Vier Faktoren des Framebuildings konnte Hänggli identifizieren:

erstens den politischen Akteur, der in einer Kampagne den Lead einnimmt,
zweitens dessen Kampagnenmacht,
drittens die Häufigkeit des Inputs von Frames und
viertens den Multiplikatoreffekt durch die Kommunikation.

Die Forscherin widerspricht Vorstellungen, wonach die Medien heute eine hohe Eigenleistung in der Bildung von Argumentationsstrategie erbringen. Im Wesentlichen dominiert nicht ihre Logik, sondern die der Politik. Jedenfalls in der Schweiz scheint die Aufgabe von Kampagnenakteuren akzeptiert zu sein. Hänggli konnte aber zeigen, dass die Medien deren Absichten filtern und abschwächen, – mit zwei Ausnahmen: Missbräuche und Massenphänomene sind mediale Stereotype die noch häufiger zur Sprache gebracht werden, als dies Akteure tun.

Den wichtigsten Multiplikatoreffekt in Kampangen haben Bundesräte. Themen, die sie in der Oeffentlichkeit einnehmen, haben eine höhere Wahrscheinlichkeit, flächendeckend verbreitet zu werden. Das gilt selbst oder gerade dann, wenn BundesrätInnen nur wenige Male in einer Kampagne äussern.

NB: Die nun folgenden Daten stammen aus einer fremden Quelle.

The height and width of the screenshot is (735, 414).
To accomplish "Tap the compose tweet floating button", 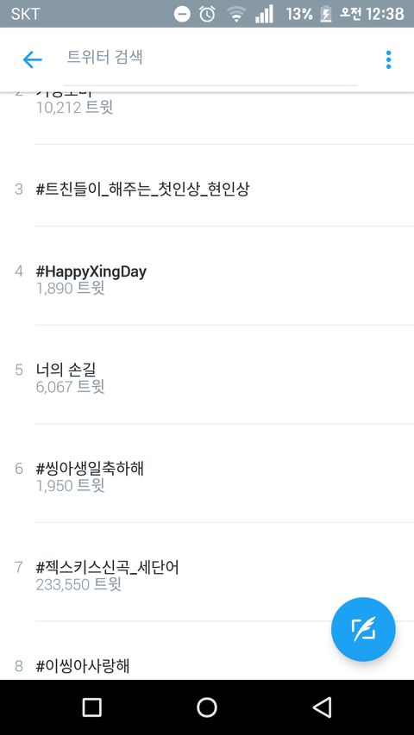I will pos(363,629).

In der Vorbereitung von Kampagnen mit Blick auf ihre Medieneignung sind wenige Akteure von Belang. Sie sind wirkungsvoll, wenn sie sich durch Kampagnenmächtigkeit auszeichnen, das heisst durch langfristige Beziehungen und Formung von Botachaften das geeignete Medienframing und -placeing betreiben.

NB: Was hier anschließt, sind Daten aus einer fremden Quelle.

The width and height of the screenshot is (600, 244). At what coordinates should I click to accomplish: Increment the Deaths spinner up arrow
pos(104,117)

Die Studie war vorbildlich eingeschränkt, und kommt zu brauchbaren Schlüssen. Vielleicht könnte man sagen, wäre die Analyse für eine Medienwissenschafterin ok, für eine Politikwissenschafterin noch etwas abgekürzt. Denn diese Disziplin interessiert sich in der Regel für die Kampagnen vor allem mit Blick auf die Entscheidungen, die am Ende eines Abstimmungskampfes gefällt wird. Ueberraschend thematisierte die Forscherin das indessen nicht, oder vielleicht noch nicht.

Eine Beobachtung von Hänggli ist mir besonders hängen geblieben: Sie geht davon aus, dass es in Kampagnen nur wenige klar unterscheidbare Frames gibt, die eine der beiden Seiten mit solcher Eindeutigkeit definiert, dass die Gegenseite nicht immer, aber immer wieder reagieren muss. Das spricht für eine bschränkt dialogische Struktur von Kampagnen – anders als es theoretische Arbeiten postulieren. Denn sie empfehlen nicht selten, sich nie auf die Felder der anderen Seite einzulassen. Ganz offensichtlich findet in der Realität aber genau das Gegenteil statt.